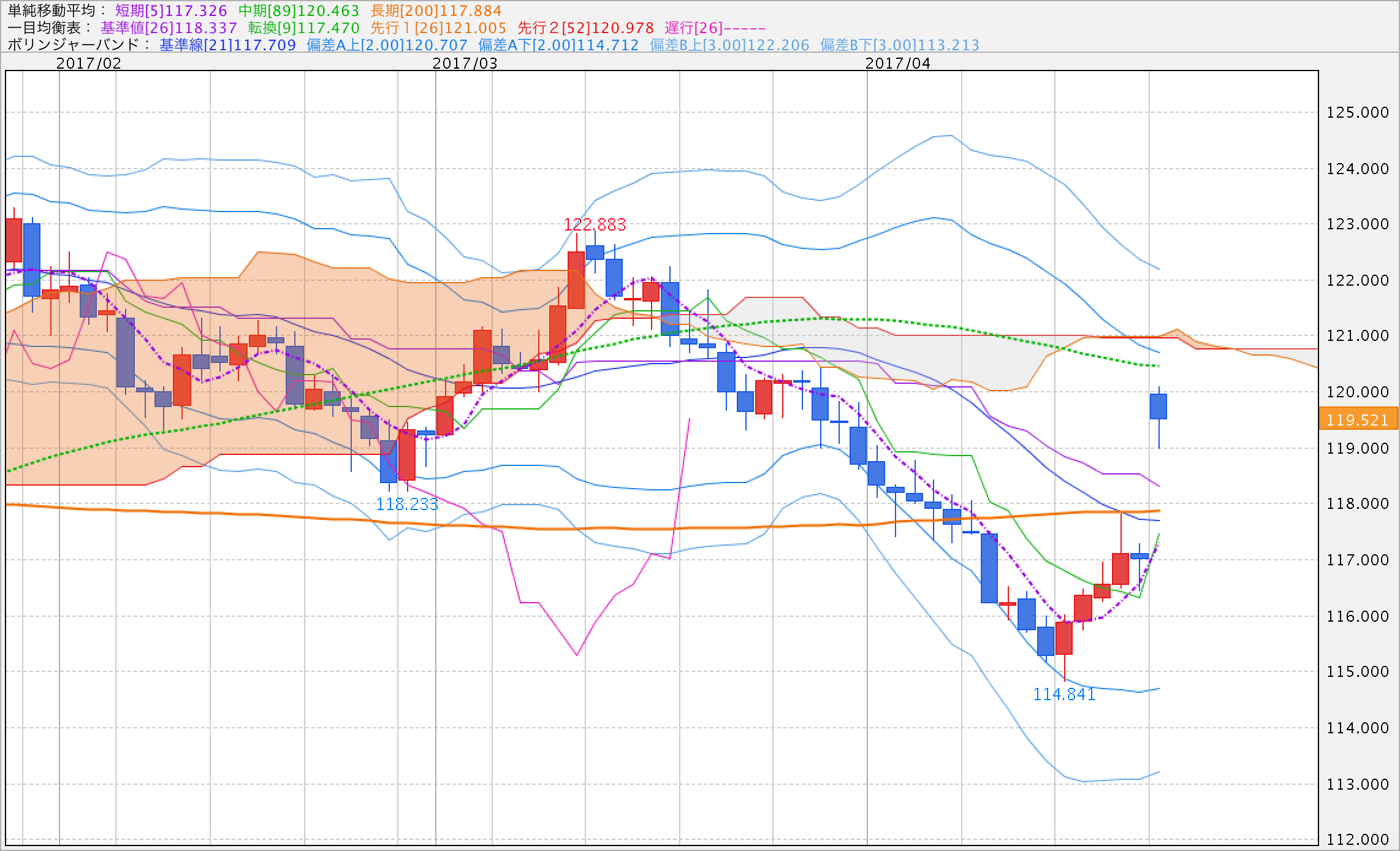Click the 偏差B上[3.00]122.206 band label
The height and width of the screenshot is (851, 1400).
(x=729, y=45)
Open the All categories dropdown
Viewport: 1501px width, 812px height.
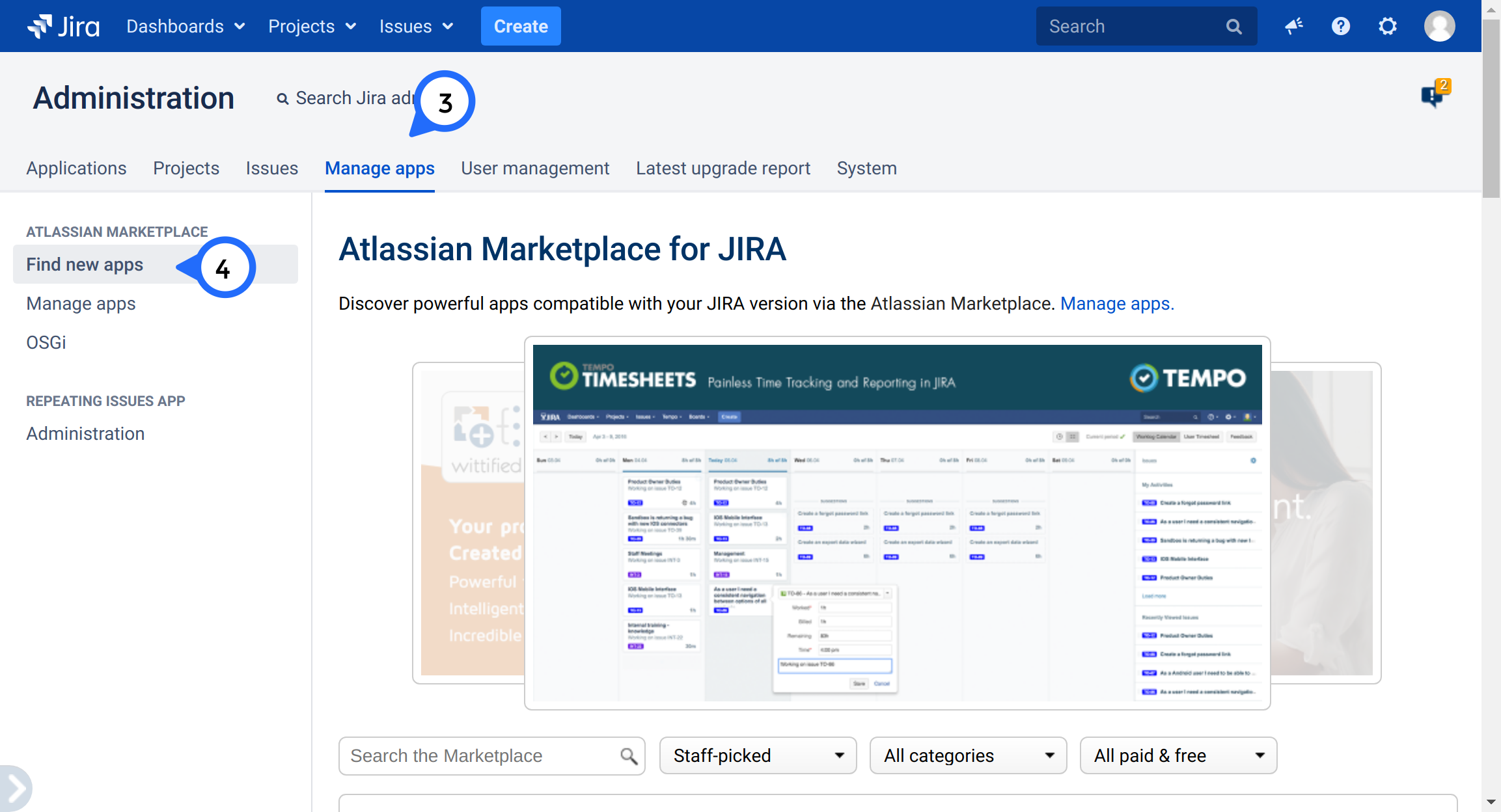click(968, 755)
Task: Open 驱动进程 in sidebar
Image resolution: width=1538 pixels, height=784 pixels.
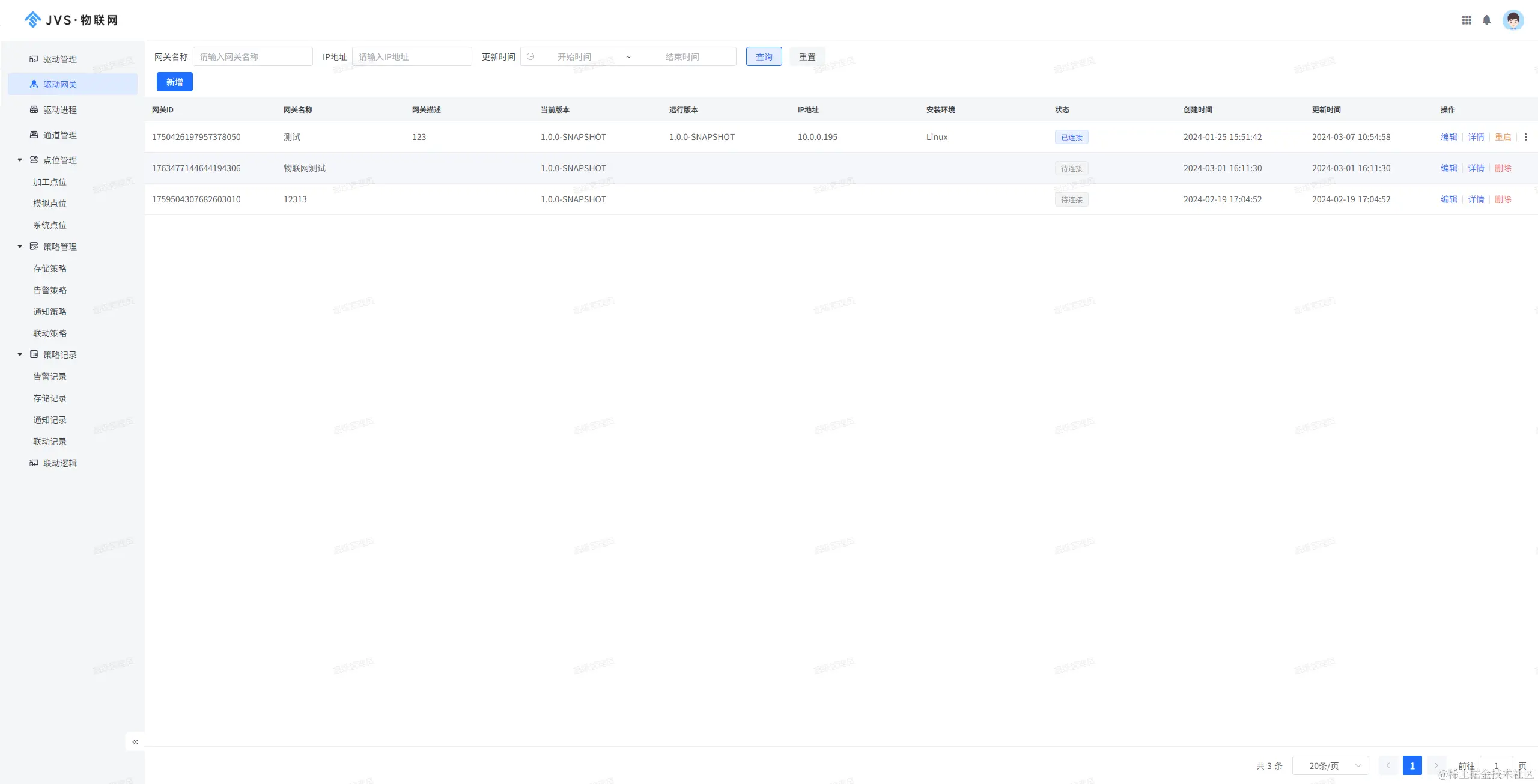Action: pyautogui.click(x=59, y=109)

|---|

Your copy should hold exactly the lines from the line containing "Task: Open 驱动进程 in sidebar" through the last line of the listing above, both included, and no pictures.

Task: Open 驱动进程 in sidebar
Image resolution: width=1538 pixels, height=784 pixels.
Action: pyautogui.click(x=59, y=109)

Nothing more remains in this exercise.